- Kotwica zagrała naprawdę dobre zawody i zasłużyła na zwycięstwo. Oni byli lepsi od nas. Nie wykorzystaliśmy swojego potencjału w tym spotkaniu. Czasem takie mecze się zdarzają. Trzeba zwrócić uwagę na fakt, że jest to nowy zespół, który cały się zgrywa - mówił po sobotnim spotkaniu Milivoje Lazic, trener Śląska Wrocław.
Dla wrocławian była ta druga porażka w lidze - na początku sezonu przegrali z Anwilem Włocławek. O ile porażka z ekipą z Kujaw była wkalkulowana przed sezonem to mało kto spodziewał się, że Śląsk przegra w Kołobrzegu.
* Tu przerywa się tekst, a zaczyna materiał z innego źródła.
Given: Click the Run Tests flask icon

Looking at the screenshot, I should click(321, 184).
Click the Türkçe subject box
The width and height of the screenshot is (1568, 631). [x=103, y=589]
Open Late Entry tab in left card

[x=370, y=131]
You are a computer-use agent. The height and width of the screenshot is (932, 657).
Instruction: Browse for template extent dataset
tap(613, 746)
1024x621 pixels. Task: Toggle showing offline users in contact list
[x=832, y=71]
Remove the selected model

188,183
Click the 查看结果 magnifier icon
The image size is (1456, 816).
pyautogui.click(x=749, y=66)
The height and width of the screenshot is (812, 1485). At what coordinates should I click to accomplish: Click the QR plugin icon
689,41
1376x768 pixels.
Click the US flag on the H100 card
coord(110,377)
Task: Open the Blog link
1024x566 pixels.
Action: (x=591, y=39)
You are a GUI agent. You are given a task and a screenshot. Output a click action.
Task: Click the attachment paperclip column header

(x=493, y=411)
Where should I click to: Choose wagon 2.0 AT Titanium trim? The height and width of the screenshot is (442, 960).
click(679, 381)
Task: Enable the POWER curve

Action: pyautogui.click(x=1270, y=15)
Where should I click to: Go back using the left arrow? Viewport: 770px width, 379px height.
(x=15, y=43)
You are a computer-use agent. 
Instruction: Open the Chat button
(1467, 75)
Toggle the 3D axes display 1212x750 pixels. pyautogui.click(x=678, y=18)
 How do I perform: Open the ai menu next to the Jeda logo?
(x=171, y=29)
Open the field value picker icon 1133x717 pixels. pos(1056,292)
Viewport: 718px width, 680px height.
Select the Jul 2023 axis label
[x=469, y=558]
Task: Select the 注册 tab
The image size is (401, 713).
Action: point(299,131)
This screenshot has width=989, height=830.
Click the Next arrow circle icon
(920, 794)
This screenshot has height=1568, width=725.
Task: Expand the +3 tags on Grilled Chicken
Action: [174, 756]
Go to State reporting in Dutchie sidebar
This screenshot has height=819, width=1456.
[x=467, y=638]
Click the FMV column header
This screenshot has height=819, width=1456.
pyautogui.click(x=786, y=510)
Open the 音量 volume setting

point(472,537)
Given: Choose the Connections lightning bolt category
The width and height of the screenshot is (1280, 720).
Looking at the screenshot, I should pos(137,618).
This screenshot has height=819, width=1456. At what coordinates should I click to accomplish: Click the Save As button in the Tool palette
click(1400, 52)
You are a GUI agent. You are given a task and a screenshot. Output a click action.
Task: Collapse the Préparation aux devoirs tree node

Gospodarze od samego początku narzucili swój rytm gry, na co nie potrafili odpowiedzieć goście.
Do przerwy Śląsk przegrał już 36:50. Gracze Lazicia nie potrafili zatrzymać Terrella Parksa (22 punkty) oraz Grzegorza Arabasa (20 oczek). W ekipie gości najskuteczniejszy z kolei był Paweł Kikowski, który uzbierał 14 punktów.
W następnej kolejce wrocławianie zagrają z liderem tabeli - Energą Czarnymi Słupsk - Musimy kontynuować jednak swoją pracę na treningach, tak aby nie przydarzały się nam takie porażki, jak ta z meczu z Kotwicą Kołobrzeg. Wierzę, że stać nas na to - oceniał Lazić.